Cannes rassemble tous les ingrédients pour attirer une clientèle estivale richissime venue de Russie ou du Golfe, à condition de vite enterrer l'impression d'insécurité laissée par le vol d'anthologie de 100 millions d'euros de bijoux d'exception dans un palace.

Chomet, Chopard, Rolex, Chanel, Prada, Louis Vuitton, Dior... la célèbre «Croisette» est un florilège ostentatoire de 70 marques de luxe internationales de joaillerie, maroquinerie et vêtements, côte à côte sur 800 mètres face à la mer.

«Un centre commercial à ciel ouvert», selon la formule locale, pour occuper les clients des 6 palaces cinq étoiles et 24 quatre étoiles, sans oublier les propriétaires de villas et de yachts amarrés dans l'un des deux ports.

Même les palaces veulent profiter de cette folie acheteuse. Dans le hall du Carlton étincelle en ce mois d'août une nouvelle exposition de haute joaillerie signée du créateur parisien Waskoll, spécialiste de pierres précieuses, sous l'oeil attentif de deux vigiles.

«Il faut donner l'envie d'acheter des bijoux. Ils sont à portée de main, sans passer par un sas»,  murmure l'exposante. Le 28 juillet, le précédent joaillier éphémère, la maison du milliardaire israélien Lev Leviev, s'est vu dépouiller par un homme armé qui s'est enfui par une porte-fenêtre avec un butin record de 100 millions d'euros. Quelques jours plus tard, un horloger de luxe se faisait braquer dans sa boutique des montres d'une valeur d'un million d'euros.

Ces faits divers n'émeuvent pas l'exposante: les ventes sont au rendez-vous. D'immenses affiches sur la façade du Carlton invitent à entrer pour admirer un bijou serti de 327 diamants.
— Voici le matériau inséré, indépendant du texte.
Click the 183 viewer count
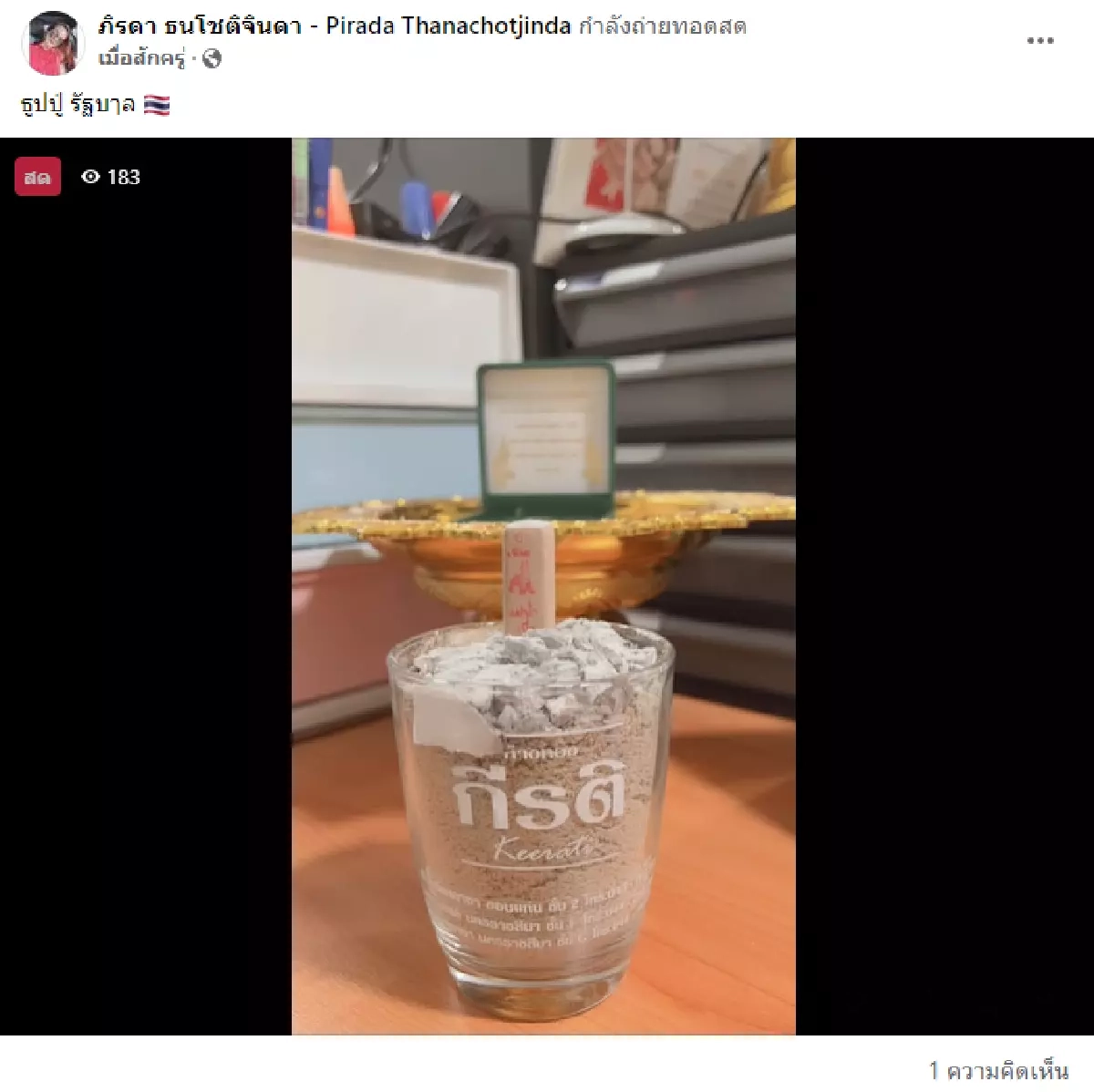The width and height of the screenshot is (1094, 1092). click(124, 177)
Malgré une chaleur étouffante, une autre annonce -traduite en russe- vante une exposition de manteaux d'une maison de fourrure parisienne.

Commerçants de luxe et hôteliers se réjouissent de la fin du ramadan pour accueillir à nouveau des visiteurs d'Arabie saoudite, du Qatar ou du Koweit. «Ils arrivent en délégation, louent de 10 à 50 chambres dans les palaces», précise Isabelle Gainche, directrice du tourisme.

Ils se sentent chez eux, d'autant que deux palaces, le Carlton et le Martinez, sont désormais des propriétés qataries. Leurs yachts mouillent au large à tout hasard, pour passer la journée au marché de Saint-Tropez, explique Isabelle Gainche.

Cannes est situé à mi-chemin entre ses concurrentes estivales Saint-Tropez et Monaco. Leur clientèle commune zappe souvent entre les trois. La saisonnière Saint-Tropez, avec ses magasins de luxe éphémères, déroule ses longues plages de Pampelonne aux ambiances musicales festives courues par la «jet-set». Cannes, ville de congrès plus sage auréolée du prestige du festival du cinéma, reste vivante toute l'année.

Les visiteurs du Golfe et les russophones devraient plébisciter en août les sculpturales danseuses du Crazy Horse, dont un spectacle est délocalisé dans un cabaret éphémère, espère la ville. Les premiers rangs de tables «VIP» accueillent les spectateurs avec des bouteilles de champagne, prélude à une soirée dans des établissements de nuit ou des casinos.

Après un festival culturel d'Azerbaïdjan en présence de la première dame du pays début juillet, Cannes accueillera un festival d'art russe en août qui mettra à l'honneur la Sibérie. La directrice du tourisme est déjà partie en délégation dans de nombreux pays satellites de la Russie comme le Kazakhstan, mais vise depuis peu le Brésil.

Car les professionnels constatent que les Russes ont découvert de nouvelles destinations comme la Grèce ou la Croatie. «Dans cette période de crise, Cannes comme Monaco et Saint-Tropez deviennent trop chers. Il y a une prise de conscience même chez la clientèle fortunée», s'inquiète Claudio Ceccherelli, nouveau directeur du Martinez. «C'est dangereux de trop miser sur deux marchés», prévient-il.

Serge Carreira, spécialiste du luxe, se montre plus optimiste. «Une grande marque de luxe ne peut pas vraiment faire l'économie d'une présence à Cannes ou à Saint-Tropez. La Côte d'Azur est la deuxième zone de chalandise après Paris», souligne-t-il. Le mythe de la Riviera, né avec des aristocrates à la fin du 19e siècle, n'est pas terminé chez les grandes fortunes.